Work instructions
Rewrite the rows below, replacing every "icon" with "symbol" and changing nothing else. Leave the pictures out of your answer.

Rows from a dataset
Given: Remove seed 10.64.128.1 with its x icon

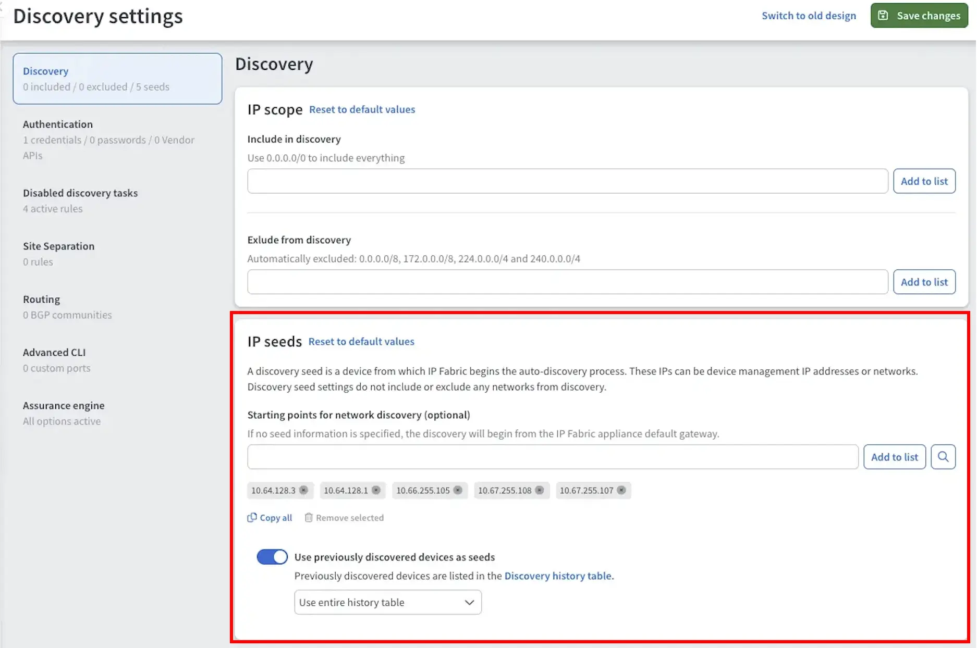Looking at the screenshot, I should [x=376, y=490].
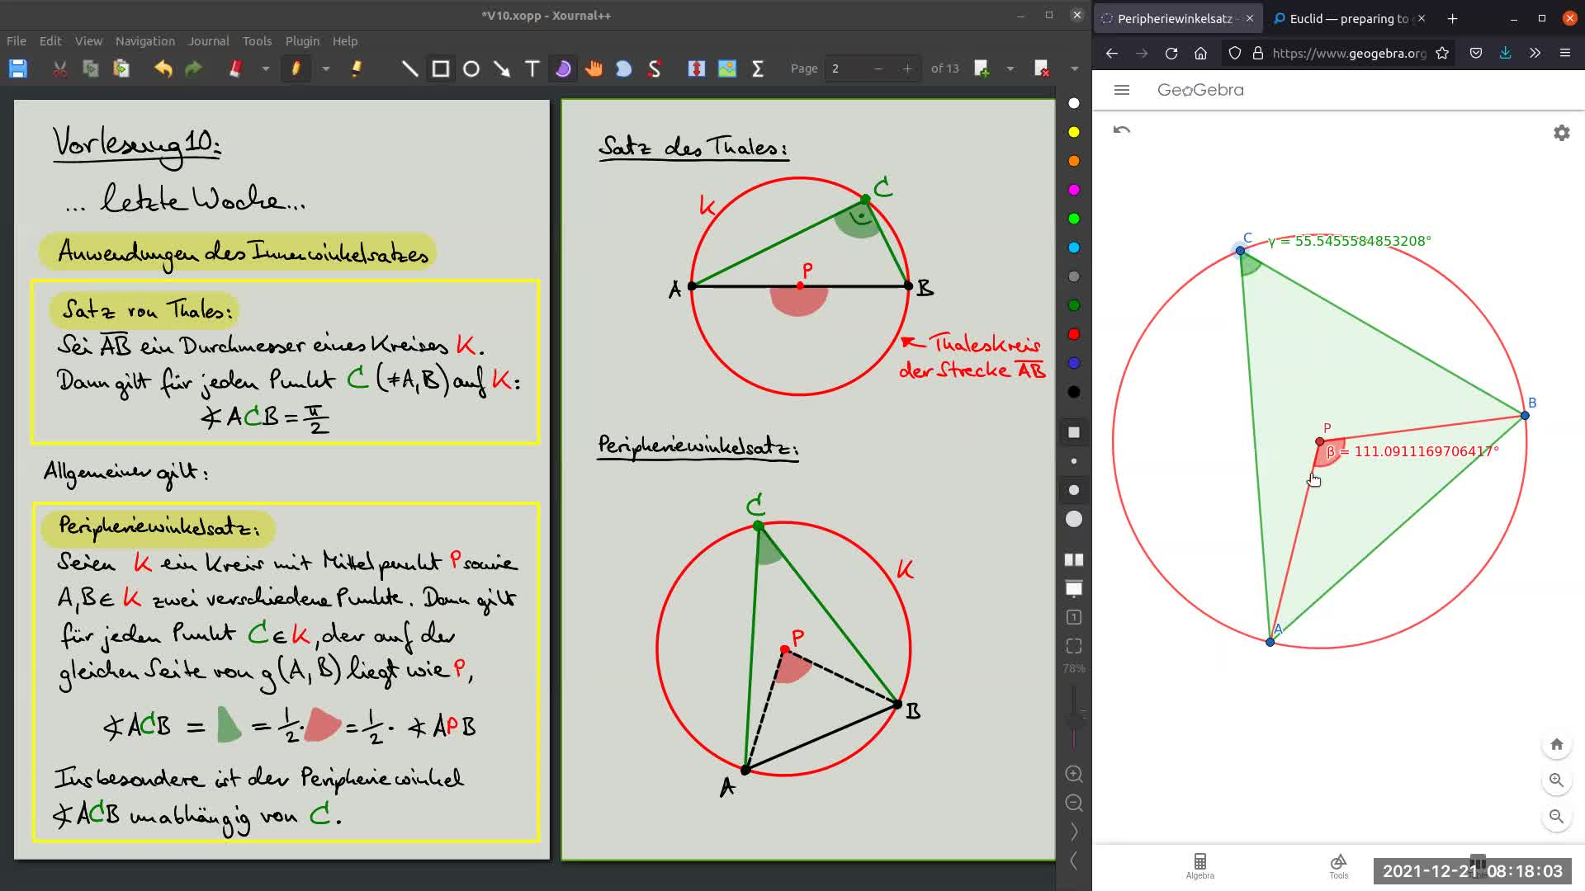
Task: Click the undo button in Xournal++
Action: coord(162,68)
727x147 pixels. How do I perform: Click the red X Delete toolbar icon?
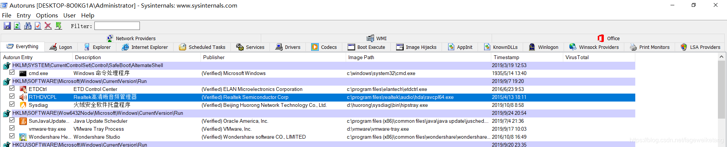pos(48,26)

Solution
Given: Remove seed 10.64.128.1 with its x symbol

Looking at the screenshot, I should [x=376, y=490].
Task: Click the undo button in Xournal++
Action: coord(162,68)
727x147 pixels. How do I perform: Click the red X Delete toolbar symbol?
pos(48,26)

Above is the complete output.